Таифа поднесла к Манефе раскрытый Пролог… Указав казначее на строки, она велела их читать громогласно.

– «И рече преподобный Памва ученику своему, – нараспев стала Таифа читать, – се убо глаголю, чадо, яко приидут дние, внегда расказят иноцы книги, загладят отеческая жития и преподобных мужей предания, пишуще тропари и еллинская писания. Сего ради отцы реша: “Не пишите доброю грамотою, в пустыни живущие, словес на кожаных хартиях, хощет бо последний род загладити жития святых отец и писати по своему хотению”».

– Разве не исполнилось? – задрожавшим от страстного волнения голосом спросила Манефа, пламенными очами обводя предстоявших. – Не сбылось разве проречение преподобного?..

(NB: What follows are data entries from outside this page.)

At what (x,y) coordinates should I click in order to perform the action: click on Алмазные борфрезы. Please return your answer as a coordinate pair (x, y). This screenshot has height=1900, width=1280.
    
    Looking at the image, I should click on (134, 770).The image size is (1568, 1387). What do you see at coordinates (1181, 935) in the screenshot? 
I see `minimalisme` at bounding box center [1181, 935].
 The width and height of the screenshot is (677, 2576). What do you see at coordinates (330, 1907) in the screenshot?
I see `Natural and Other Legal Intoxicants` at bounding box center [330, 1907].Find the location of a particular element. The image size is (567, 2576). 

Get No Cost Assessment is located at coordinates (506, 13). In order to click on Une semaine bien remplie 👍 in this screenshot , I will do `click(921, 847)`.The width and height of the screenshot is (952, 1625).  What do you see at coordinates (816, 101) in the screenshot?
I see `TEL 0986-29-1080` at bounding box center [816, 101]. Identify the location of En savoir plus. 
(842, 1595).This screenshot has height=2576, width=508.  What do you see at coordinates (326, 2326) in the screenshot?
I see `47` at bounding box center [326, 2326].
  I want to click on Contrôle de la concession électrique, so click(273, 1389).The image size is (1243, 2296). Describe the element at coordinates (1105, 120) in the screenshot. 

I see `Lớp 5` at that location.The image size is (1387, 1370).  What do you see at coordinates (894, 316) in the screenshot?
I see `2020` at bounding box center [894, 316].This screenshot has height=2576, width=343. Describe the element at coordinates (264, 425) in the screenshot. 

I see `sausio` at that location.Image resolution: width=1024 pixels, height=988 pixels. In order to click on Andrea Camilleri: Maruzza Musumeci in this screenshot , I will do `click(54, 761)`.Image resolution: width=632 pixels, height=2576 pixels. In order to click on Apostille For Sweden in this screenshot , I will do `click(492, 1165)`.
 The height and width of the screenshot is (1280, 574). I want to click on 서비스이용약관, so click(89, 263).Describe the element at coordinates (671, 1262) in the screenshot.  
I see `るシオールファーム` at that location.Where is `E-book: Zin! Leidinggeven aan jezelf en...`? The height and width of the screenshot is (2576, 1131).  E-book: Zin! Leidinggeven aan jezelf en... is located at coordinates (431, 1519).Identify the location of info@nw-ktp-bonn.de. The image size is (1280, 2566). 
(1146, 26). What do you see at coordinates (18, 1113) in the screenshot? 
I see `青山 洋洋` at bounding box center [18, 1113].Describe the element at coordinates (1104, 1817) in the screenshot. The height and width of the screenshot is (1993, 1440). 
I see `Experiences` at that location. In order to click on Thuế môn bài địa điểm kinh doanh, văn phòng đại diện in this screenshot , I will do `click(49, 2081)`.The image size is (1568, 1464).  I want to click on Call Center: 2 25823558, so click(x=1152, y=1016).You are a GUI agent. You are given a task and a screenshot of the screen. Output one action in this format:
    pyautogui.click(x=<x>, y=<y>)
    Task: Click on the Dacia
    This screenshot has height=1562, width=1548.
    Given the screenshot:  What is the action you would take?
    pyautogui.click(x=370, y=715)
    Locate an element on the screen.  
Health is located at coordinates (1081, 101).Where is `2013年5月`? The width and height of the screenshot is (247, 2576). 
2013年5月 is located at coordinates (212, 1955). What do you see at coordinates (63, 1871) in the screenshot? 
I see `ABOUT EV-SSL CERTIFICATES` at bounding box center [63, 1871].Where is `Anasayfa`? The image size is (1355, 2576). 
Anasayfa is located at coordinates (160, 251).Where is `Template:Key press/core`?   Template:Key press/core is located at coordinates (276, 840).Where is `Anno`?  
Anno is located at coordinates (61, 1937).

178Так в дониконовских книгах. Ныне поется: «Понтом покрыв
179За великой вечерней в Троицын день три молитвы, читаемые священником, старообрядцы слушают не стоя на коленях, как это делается в православных церквах, а лежа ниц, причем подкладывают под лицо цветы или березовые ветки. Это называется «лежать на листу».
180Ляд – тунеядец, в некоторых местностях – нечистый дух, в верховьях Волги – хлыст, принадлежащий к ереси божьих людей.
181Липа – уменьшительное Олимпиады, Груша – Агриппины, или, по просторечию, Аграфены.
182Круг (церковный) – устав службы на весь год.
183Самогласен – церковная песнь, имеющая свой особый напев.
184Особые церковные песни за всенощными, во время пения которых позволяется сидеть.
185У старообрядцев, а также и в среде приволжского простонародья держится поверье, что во время троицкой вечерни надо столько плакать о грехах своих, чтобы на каждый листочек, на каждый лепесток цветов, что держат в руках, капнуло хоть по одной слезинке. Эти слезы в скитах зовутся «роса благодати». Об этой-то «росе благодати», говорили, там и в троицкой псальме поется.
186Силуян – игумен Верхнего Преображенского монастыря в Иргизе, сдавший его единоверцам в 1842 году.
187Курени, или Куреневский – раскольничий скит в Юго-Западном крае. Извод – редакция, а также место происхождения или указание на место происхождения.
188Так раскольники зовут единоверцев.